→ Task directions
Give back, word for word, only the lines from the one containing "Select the Lienzo" to the end of the listing below.
=== Section Start ===
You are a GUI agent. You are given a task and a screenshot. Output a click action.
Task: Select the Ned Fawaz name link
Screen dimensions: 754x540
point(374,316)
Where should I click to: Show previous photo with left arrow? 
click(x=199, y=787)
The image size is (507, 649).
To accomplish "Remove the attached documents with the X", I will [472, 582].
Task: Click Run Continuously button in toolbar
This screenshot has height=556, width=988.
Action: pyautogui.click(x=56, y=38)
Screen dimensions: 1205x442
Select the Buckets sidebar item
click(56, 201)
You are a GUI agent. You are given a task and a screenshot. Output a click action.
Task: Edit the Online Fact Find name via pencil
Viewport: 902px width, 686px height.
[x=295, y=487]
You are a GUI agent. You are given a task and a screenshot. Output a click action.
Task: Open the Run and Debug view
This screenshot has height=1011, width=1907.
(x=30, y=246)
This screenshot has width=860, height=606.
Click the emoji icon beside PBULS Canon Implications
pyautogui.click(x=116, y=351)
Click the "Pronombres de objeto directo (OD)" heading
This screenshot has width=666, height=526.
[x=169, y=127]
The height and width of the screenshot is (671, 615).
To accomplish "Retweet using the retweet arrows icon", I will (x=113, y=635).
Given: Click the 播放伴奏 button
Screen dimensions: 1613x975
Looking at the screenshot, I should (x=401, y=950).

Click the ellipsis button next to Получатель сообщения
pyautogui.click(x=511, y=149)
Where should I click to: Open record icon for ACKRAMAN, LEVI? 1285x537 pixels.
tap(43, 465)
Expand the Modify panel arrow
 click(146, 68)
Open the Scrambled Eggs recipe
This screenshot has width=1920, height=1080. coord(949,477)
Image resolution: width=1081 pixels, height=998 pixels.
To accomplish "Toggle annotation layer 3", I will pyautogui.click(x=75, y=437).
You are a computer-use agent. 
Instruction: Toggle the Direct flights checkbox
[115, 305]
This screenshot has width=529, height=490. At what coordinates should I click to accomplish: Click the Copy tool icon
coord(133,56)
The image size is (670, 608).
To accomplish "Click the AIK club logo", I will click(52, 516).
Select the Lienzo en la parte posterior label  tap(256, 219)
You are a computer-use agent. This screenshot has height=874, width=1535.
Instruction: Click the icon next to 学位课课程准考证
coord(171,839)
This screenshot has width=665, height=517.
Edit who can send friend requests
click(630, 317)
=== Section End ===
→ Answer box
Select the Lienzo en la parte posterior label  tap(256, 219)
You are a computer-use agent. This screenshot has height=874, width=1535.
Instruction: Click the icon next to 学位课课程准考证
coord(171,839)
This screenshot has width=665, height=517.
Edit who can send friend requests
click(630, 317)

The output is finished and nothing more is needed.